IOW Logo

Aquatic Food Webs

Secondary production is the least understood process in pelagic and benthic food webs and biogeochemical models. This gap limits reliable prognoses of how these food webs respond to climate change and stressors. New approaches are needed, with functional biodiversity offering a promising path forward.

Functional biodiversity helps aquatic communities cope with stressors like temperature rise, stratification, nitrogen limitation, and eutrophication. The Working Group on Aquatic Food Webs studies functional biodiversity and the biotic and abiotic factors regulating biological production in pelagic and benthic systems using isotope ecology methods. We determine key energy acquisition modes in field samples: phototrophy, chemoautotrophy, and heterotrophy, which includes osmotrophy, phagotrophy, herbivory, omnivory, carnivory, and detritivory. One special focus is on harvestable secondary production (HSP) of mesozooplankton, for which´s quantification nitrogen source quality, new production rates (including N2 fixation), and nitrogen-specific net growth efficiency are examined.

Our recent findings show planktonic food webs adapt to stratification and blooms of N2-fixing cyanobacteria by shifting mesozooplankton feeding from herbivory to carnivory (Loick-Wilde et al., 2019; Weber et al., 2021). This shift has deleterious effects on pelagic fish species, such as cod, which have experienced a significant decline in energy due to trophic lengthening in the central Baltic Sea (Steinkopf et al., 2024). Conversely, a decrease in nutrient loads has been shown to normalize mussel´s trophic mode and enhance benthic mussel productivity in the North Sea (Dippner et al., 2025).

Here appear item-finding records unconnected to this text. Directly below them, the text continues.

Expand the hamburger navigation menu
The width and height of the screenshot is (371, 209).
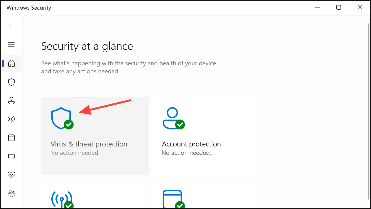pos(11,45)
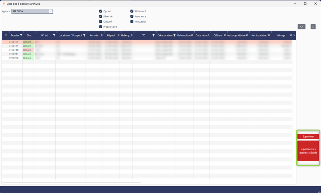Screen dimensions: 321x193
Task: Click the search magnifier in Arrivée column
Action: 101,35
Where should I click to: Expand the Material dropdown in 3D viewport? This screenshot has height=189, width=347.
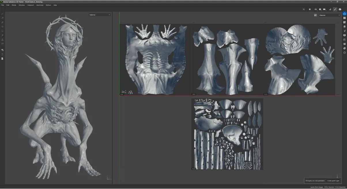100,15
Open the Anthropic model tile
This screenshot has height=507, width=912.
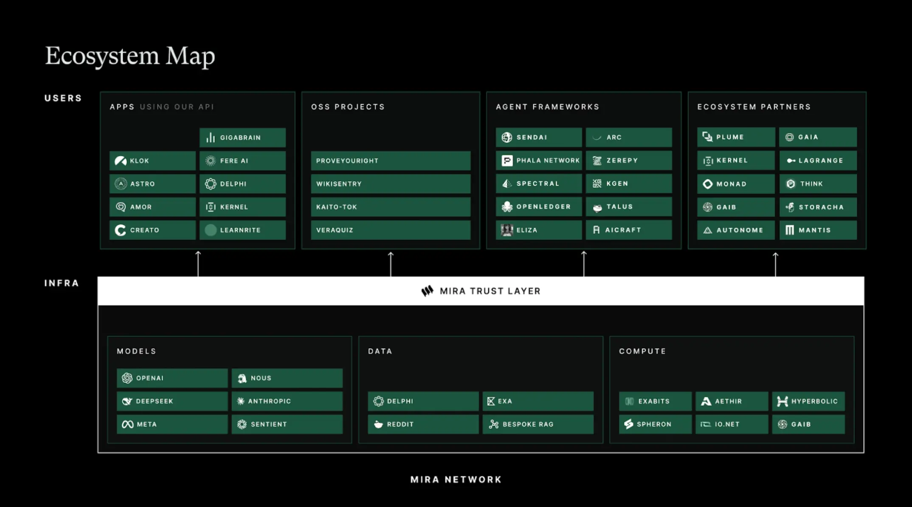[x=287, y=401]
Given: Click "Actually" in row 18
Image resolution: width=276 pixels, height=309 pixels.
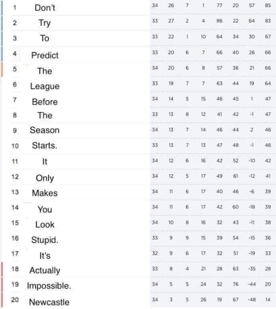Looking at the screenshot, I should [45, 271].
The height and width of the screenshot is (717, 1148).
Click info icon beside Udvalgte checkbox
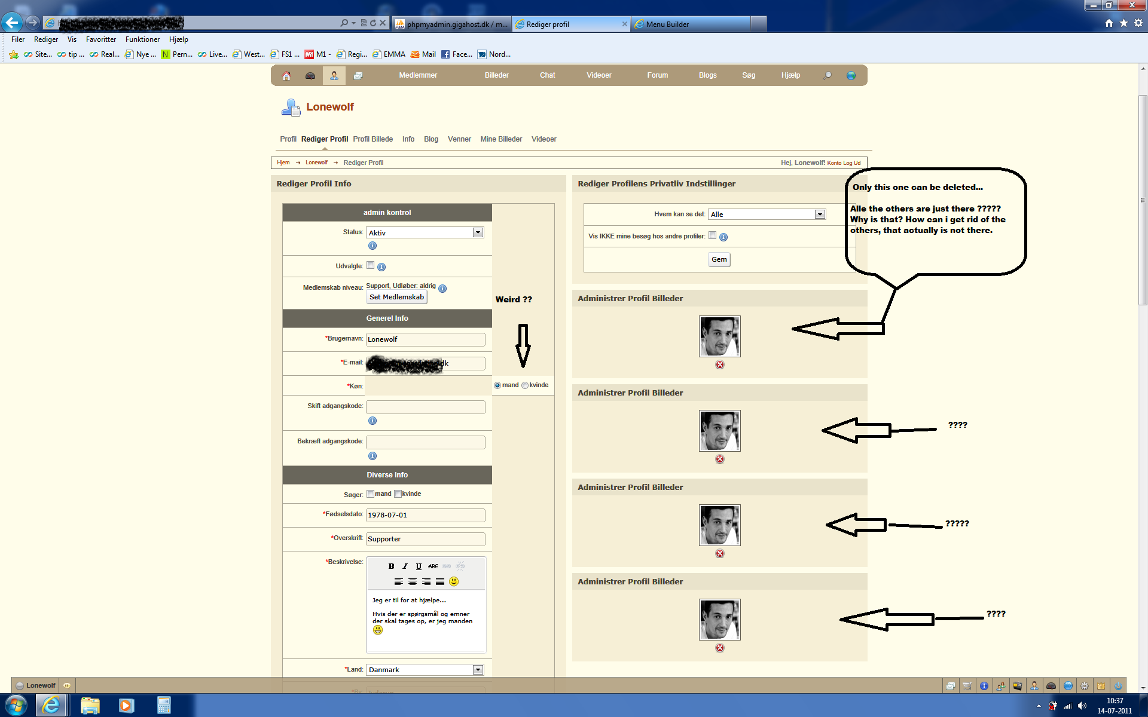[x=381, y=267]
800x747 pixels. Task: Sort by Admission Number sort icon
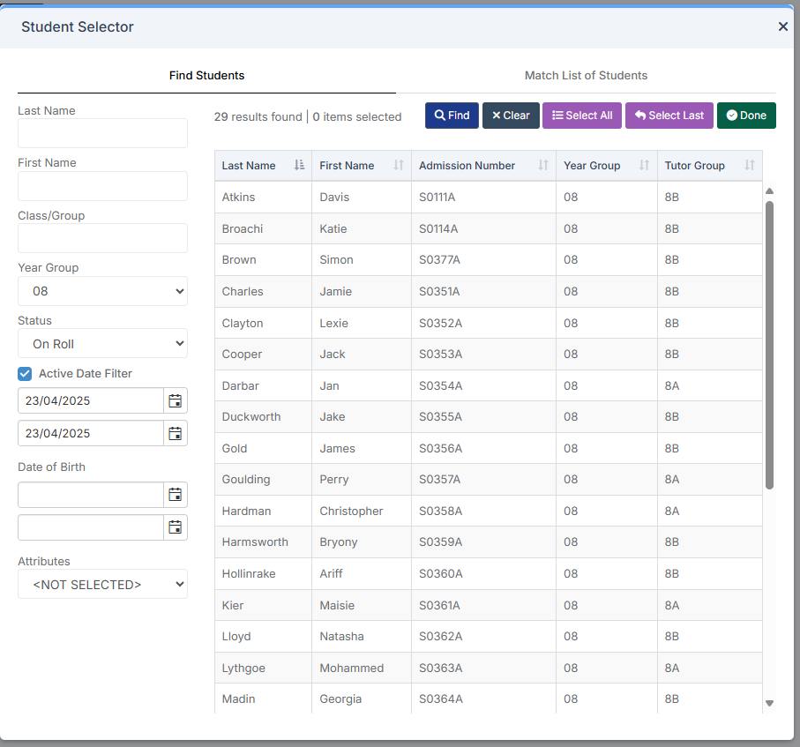[x=543, y=166]
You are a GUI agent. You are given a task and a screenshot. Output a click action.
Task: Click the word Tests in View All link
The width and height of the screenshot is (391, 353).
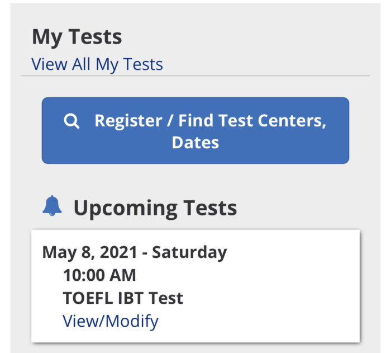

New research from our group highlights nitrogen limitation´s role in microalgae´s trophic mode. Along the aging Amazon River plume, microalgae communities shift from cryptophytes and diatoms to haptophytes and pico-cyanobacteria, with mixotrophy increasing in mature waters, emphasizing heterotrophic strategies in nitrogen-limited environments (Fernández-Carrera et al., in press). Understanding how mixotrophy affects secondary production and other biogeochemical functions in such environments is a next goal.

A comprehensive understanding of nitrogen quality’s impact on phyto-, mixo-, and mesozooplankton trophic modes and secondary production regulation significantly improves prognoses of pelagic and benthic food webs’ responses to climate change and stressors.